Peran Principal, Distributor, dan Reseller
Jaksa kemudian menanyakan soal penentuan harga Chromebook. Tio menerangkan bahwa PT Bhinneka bertindak sebagai reseller yang mengikuti harga yang ditetapkan oleh distributor dan principal (pemegang merek). Ia menegaskan bahwa PT Bhinneka tidak menentukan harga secara langsung.
“Principal tidak memberikan kepada saudara kaitan dengan pembentukan harga?” tanya jaksa. “Oh nggak, kami berdasarkan PO kami kepada si distributornya. Distributor dari distributor yang memberikan kami harga,” jawab Tio.
Perbedaan peran antara principal, distributor, dan reseller pun dijelaskan oleh Tio. Menurutnya, principal sebagai pemegang merek tidak bisa menjual langsung ke pengguna akhir (user). Mereka harus melalui distributor, yang kemudian juga tidak bisa menjual langsung ke user, melainkan harus melalui reseller. PT Bhinneka, sebagai reseller, adalah pihak yang diperbolehkan menjual langsung ke user.
Tio juga membenarkan bahwa principal Chromebook harus terdaftar dan berpartner dengan Google. Namun, ia mengaku tidak mengetahui secara pasti berapa harga yang ditetapkan oleh para principal.
Konsolidasi Harga dan Tawa Saksi
Pembahasan kemudian beralih pada Suggested Retail Price (SRP), yaitu harga yang biasanya ditentukan oleh principal untuk menciptakan keseragaman harga.
Jaksa lalu mendalami pengetahuan Tio mengenai konsolidasi harga yang dilakukan dengan Lembaga Kebijakan Pengadaan Barang/Jasa Pemerintah (LKPP) pada tahun 2022. Jaksa menyebutkan bahwa principal enggan memberikan rincian pembentukan harga yang sebenarnya dalam konsolidasi tersebut.

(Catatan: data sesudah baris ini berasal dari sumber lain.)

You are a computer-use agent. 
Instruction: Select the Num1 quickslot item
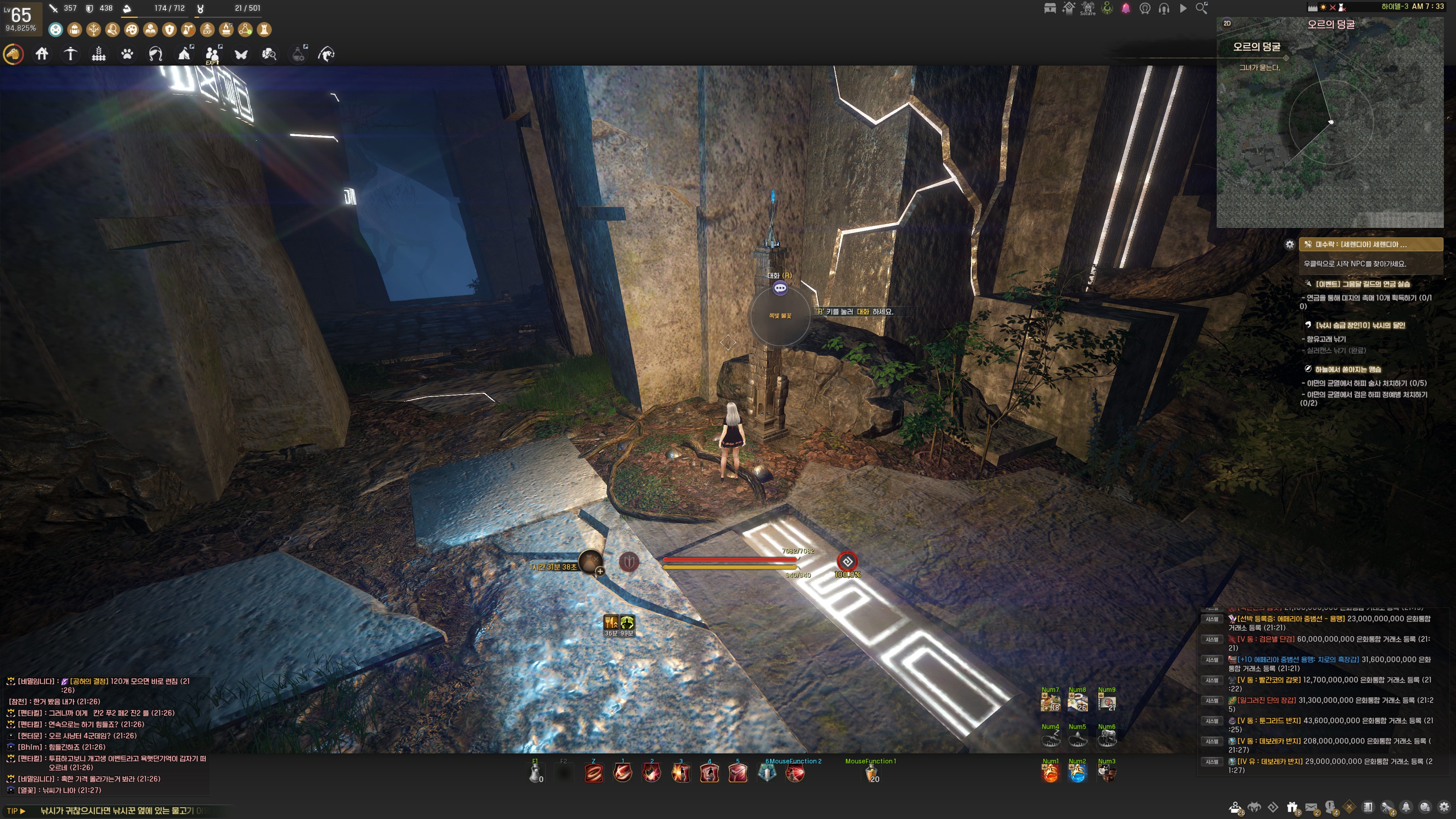[x=1050, y=773]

“Dalam konsolidasi harga itu, principal pun tidak mau memberikan pembentukan harga yang sebenarnya. Saudara tahu nggak itu?” tanya jaksa. “Saya tidak paham bagaimana konsolidasi itu ya, tapi saya memang dengar juga banyak yang komplain mengenai pembentukan harga itu,” jawab Tio.
Ketika jaksa menanyakan jenis komplain tersebut, Tio justru tertawa dan menjawab bahwa komplainnya adalah harga tersebut terlalu murah.

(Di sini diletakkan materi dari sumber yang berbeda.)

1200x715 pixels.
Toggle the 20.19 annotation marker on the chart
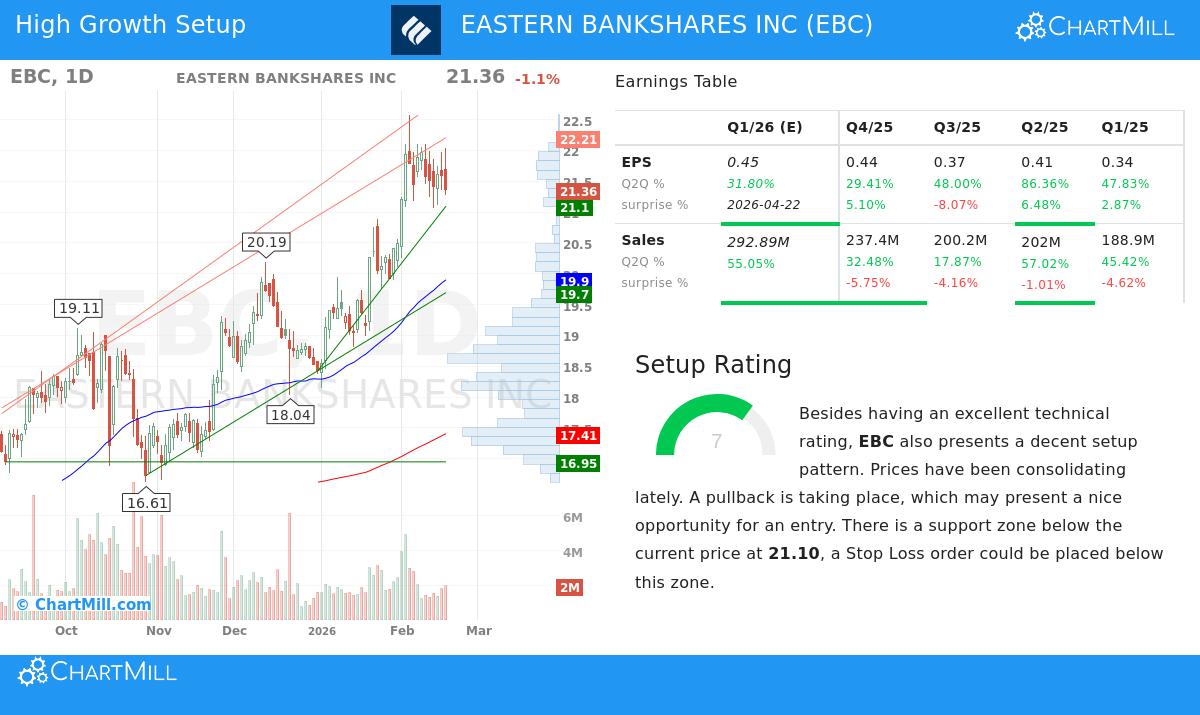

“Komplain apa? Terlalu mahal?” tanya jaksa. “Terlalu murah Pak,” ujar Tio sambil tertawa.
Jaksa menyatakan keheranannya atas jawaban tersebut, mengingat konsolidasi harga biasanya dilakukan untuk mengatasi kemahalan harga. Tio menjelaskan bahwa harga dalam konsolidasi tersebut dianggap kemurahan untuk beberapa merek, sehingga memberatkan pihak tertentu.
“Iya, jadi ada yang tidak bisa ikutin, begitu lah,” jelas Tio. “Kalau terlalu murah, nggak ada ini,” ujar jaksa, yang ditanggapi Tio dengan tawa kecil. Jaksa mengingatkan Tio bahwa ia telah disumpah untuk memberikan keterangan jujur.

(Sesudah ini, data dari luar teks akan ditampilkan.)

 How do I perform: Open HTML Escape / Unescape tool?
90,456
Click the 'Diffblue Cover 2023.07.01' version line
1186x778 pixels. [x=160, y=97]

Kerugian Negara dalam Kasus Ini
Sebelumnya, dalam sidang dakwaan pada Selasa (16/12/2025), jaksa mendakwa Ibam, Mulyatsyah, dan Sri telah merugikan keuangan negara sebesar Rp 2,1 triliun. Kerugian ini berasal dari:
- Kemahalan harga laptop Chromebook sebesar Rp 1.567.888.662.716,74 (sekitar Rp 1,5 triliun).
- Pengadaan Chrome Device Management (CDM) yang tidak diperlukan dan tidak bermanfaat, senilai USD 44.054.426 atau sekitar Rp 621.387.678.730 (sekitar Rp 621 miliar).
Perhitungan kerugian negara ini didasarkan pada laporan hasil audit Badan Pengawasan Keuangan dan Pembangunan (BPKP) Republik Indonesia Nomor PE.03.03/SR/SP-920/D6/02/2025 tertanggal 4 November 2025.